The copy must run from the line containing "How do I perform: Click" through the final line of the records, both included, exactly as written. It should contain no pictures.

Pixel coordinate grounding data:
☆ ☆ ☆ ☆ ☆

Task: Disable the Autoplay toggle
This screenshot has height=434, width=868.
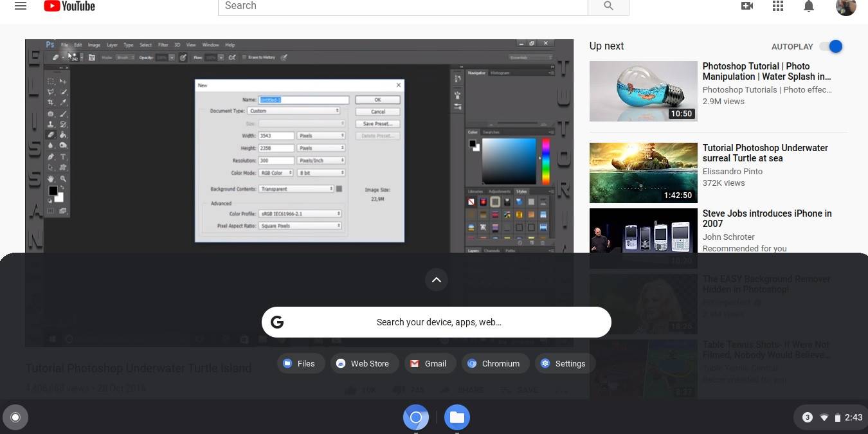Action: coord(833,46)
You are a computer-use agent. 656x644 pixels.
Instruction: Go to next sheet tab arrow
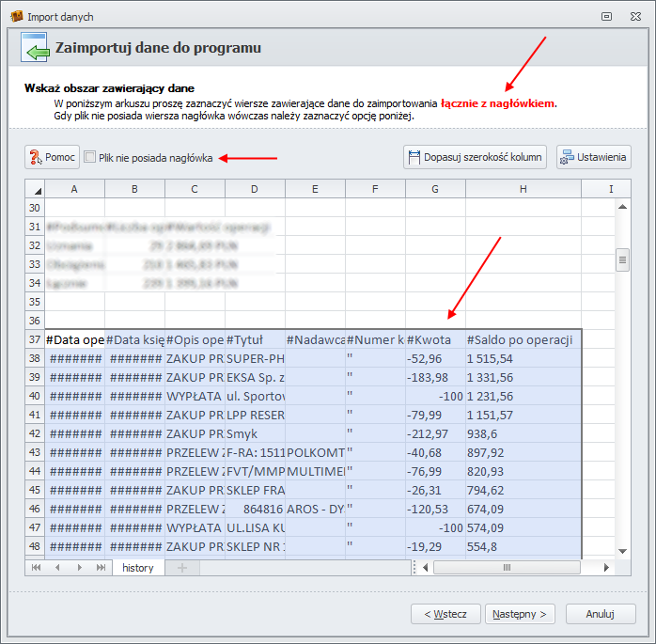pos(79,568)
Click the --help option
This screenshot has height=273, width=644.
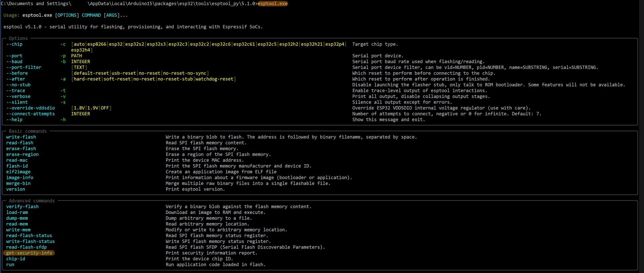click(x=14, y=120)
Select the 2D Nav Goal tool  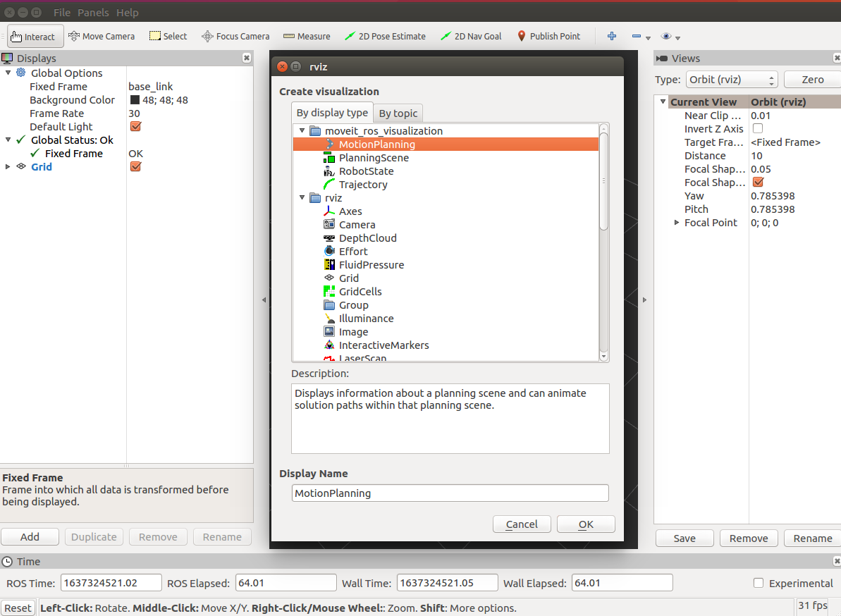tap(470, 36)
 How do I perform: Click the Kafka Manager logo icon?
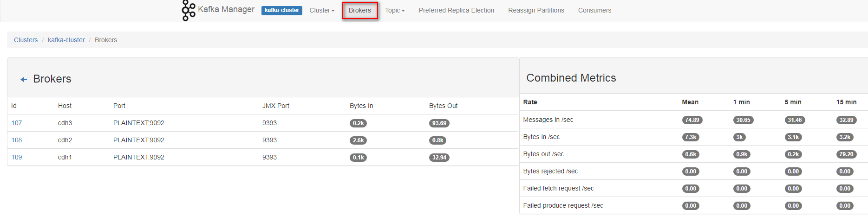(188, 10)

☆ ☆ ☆ ☆ ☆

Expected answer →
 How do I perform: Click the Kafka Manager logo icon?
(188, 10)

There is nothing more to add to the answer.